Fig. 1. Distribution of all the selected ARs and QS regions on the solar disk. The blue and red rectangles denote the IRIS raster FOVs of selected ARs and QS regions respectively.

The Si IV doublet lines 1393.78 Å and 1402.77 Å (logT [K] = 4.9) from the transition region were used to study the nonthermal motions in ARs. In data processing, we tried both methods of spatial binning and spectral binning, and got very close results. We eventually adopted the spatial binning because it introduces smaller errors and requires less computation time. Considering that the ARs are represented by the hot, dense loops in the transition region, we applied thresholds on the constructed raster images to extract the pixels with strong emission, and excluded the backgrounds indicated by the pixels with weak emission. We manually selected the thresholds that differ for different AR observations. Figure 2 shows an example of the above processing. Only the positions indicated by the selected pixels in AR spectral data are processed in the following steps. For the QS regions, we kept all the pixels in the constructed raster images. Further, the routine mpfitfun provided in Solarsoft (Freeland & Handy 1998) was used to perform the single Gaussian fitting on the average spectral line profiles of ARs and QS. We determined the peak intensity I_p and 1/e line width σ from the fits. The latter is used to calculate the nonthermal width σ_nth with ${\sigma }_{\mathrm{nth}}=\sqrt{{\sigma }^2-{\sigma }_{\mathrm{th}}^2-{\sigma }_{\mathrm{inst}}^2}$, where σ_th is calculated assuming the plasma is at log T[K] = 4.9, i.e. at the transition temperature of Si IV, and σ_inst = 0.0318 Å (De Pontieu et al. 2014).

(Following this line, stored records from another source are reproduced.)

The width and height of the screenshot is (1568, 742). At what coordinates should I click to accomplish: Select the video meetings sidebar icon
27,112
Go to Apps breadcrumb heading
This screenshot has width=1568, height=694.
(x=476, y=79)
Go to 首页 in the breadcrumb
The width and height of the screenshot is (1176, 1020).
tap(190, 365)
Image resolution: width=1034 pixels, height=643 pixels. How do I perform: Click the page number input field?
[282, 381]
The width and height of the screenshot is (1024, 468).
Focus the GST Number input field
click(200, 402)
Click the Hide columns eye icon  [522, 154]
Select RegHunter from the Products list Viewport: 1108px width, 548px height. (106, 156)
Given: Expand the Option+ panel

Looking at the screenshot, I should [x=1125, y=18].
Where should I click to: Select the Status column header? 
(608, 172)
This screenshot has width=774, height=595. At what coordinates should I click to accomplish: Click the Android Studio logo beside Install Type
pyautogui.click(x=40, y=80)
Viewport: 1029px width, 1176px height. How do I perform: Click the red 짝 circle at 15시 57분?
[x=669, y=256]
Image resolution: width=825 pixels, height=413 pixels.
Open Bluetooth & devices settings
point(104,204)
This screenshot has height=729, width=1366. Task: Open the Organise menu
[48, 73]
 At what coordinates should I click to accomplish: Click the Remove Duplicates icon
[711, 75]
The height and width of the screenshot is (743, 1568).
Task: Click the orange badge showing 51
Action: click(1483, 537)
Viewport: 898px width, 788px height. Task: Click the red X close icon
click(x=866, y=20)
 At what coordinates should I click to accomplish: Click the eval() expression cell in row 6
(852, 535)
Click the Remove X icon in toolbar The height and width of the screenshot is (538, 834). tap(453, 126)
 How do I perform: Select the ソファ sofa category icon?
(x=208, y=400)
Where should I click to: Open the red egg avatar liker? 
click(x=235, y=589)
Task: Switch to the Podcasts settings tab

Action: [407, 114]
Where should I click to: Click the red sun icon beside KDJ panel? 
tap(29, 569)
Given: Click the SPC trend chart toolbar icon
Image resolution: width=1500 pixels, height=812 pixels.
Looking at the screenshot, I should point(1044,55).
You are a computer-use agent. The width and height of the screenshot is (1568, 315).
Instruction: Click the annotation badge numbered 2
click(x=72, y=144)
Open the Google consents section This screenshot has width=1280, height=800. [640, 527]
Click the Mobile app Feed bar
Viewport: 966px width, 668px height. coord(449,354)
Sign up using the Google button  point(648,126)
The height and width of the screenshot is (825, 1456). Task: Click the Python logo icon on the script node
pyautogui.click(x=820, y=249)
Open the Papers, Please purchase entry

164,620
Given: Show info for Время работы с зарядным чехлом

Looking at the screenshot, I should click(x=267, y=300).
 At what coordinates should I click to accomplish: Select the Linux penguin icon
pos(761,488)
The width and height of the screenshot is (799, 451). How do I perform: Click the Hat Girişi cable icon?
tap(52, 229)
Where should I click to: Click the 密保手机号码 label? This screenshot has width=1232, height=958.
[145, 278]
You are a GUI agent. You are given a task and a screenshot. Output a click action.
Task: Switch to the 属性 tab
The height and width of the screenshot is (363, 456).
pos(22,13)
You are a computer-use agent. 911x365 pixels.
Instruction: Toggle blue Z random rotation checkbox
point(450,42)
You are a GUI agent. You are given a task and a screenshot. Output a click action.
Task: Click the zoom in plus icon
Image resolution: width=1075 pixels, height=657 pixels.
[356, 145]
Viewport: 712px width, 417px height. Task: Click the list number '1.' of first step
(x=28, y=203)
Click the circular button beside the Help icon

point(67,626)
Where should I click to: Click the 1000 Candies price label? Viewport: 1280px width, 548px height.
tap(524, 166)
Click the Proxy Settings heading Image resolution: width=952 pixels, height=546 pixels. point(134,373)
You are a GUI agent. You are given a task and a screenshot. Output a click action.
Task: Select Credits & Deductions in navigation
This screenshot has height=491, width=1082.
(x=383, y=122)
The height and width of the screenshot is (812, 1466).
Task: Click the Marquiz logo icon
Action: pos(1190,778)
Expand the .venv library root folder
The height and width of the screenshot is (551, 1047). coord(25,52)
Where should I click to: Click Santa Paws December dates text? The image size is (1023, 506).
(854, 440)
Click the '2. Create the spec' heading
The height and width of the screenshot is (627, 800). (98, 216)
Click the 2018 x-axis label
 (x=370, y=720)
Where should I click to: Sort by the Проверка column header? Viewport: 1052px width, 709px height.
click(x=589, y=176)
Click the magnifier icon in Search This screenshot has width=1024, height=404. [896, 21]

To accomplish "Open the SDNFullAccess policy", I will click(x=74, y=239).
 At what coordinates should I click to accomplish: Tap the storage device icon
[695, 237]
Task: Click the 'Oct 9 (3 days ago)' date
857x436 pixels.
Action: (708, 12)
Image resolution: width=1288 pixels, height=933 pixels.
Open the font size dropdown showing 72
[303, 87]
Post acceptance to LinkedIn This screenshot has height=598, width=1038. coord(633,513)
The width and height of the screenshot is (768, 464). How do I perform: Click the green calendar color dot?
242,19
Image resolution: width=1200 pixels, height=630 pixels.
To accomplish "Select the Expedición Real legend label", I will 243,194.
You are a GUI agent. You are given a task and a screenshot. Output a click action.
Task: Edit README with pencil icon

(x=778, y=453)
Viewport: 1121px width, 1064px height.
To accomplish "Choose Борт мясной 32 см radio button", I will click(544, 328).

Fig. 2. Process of extracting the pixels with strong emission in ARs. The left image taken from AIA 171 Å shows the location of a selected AR. The middle image is the constructed raster image of the same AR from Si IV 1394 Å. The blue box in the left image shows the FOV of the raster image. The right image is the mask, presenting the pixels to extract after the threshold has been applied.

3. Results and discussion

3.1. Quiet Sun properties

Roussel-Dupre et al. (1979) calculated the optical depth of Si IV 1394 at the center of the line at disk center using the ratios of the integrated intensities from center to limb to the integrated intensities at disk center. In this study, we applied a more precise method, using the doublet lines Si IV 1394 Å and 1403 Å to calculate the optical depth. Part of the work of Roussel-Dupre et al. (1979) is verified with the higher resolution data from IRIS. Figure 3 shows the statistical results of QS as a function of μ in three aspects: the peak intensity ratio (or line ratio), the peak intensity, and the nonthermal width. The μ-value is defined as the cosine of the angle between the surface normal and the LOS to the observer of the center of the FOV (Thompson 2006).

Fig. 3. Variations in peak intensity ratio, peak intensity, and nonthermal width of QS from the disk center to limb. Panel a: scatter plot of peak intensity ratios of Si IV 1394 Å to Si IV 1403 Å and the nonlinear fitting (blue curve) performed using Eq. (A.5). The upper and lower dashed curves are calculated according to Eq. (A.5) with τ0 ± 3σ (σ is the standard deviation of τ0) respectively. The red line is a linear fitting of peak intensity ratios in the range of μ = 1.0−0.4. Panel b: scatter plot of normalized peak intensities of Si IV 1394 Å and the theoretical normalized peak intensities (blue curve) calculated using τ0 and Eq. (B.2). Panel c: scatter plot of nonthermal widths of Si IV 1394 Å and the theoretical nonthermal widths (blue curve) obtained using τ0 and Eq. (C.1). The red line is a linear fitting of nonthermal widths in the range of μ = 1.0−0.4. The vertical dashed lines in the three images mark the location of μ = 0.4. We note that μ = 1.0 corresponds to closer to the disk center, whereas μ = 0.0 corresponds to closer to the limb.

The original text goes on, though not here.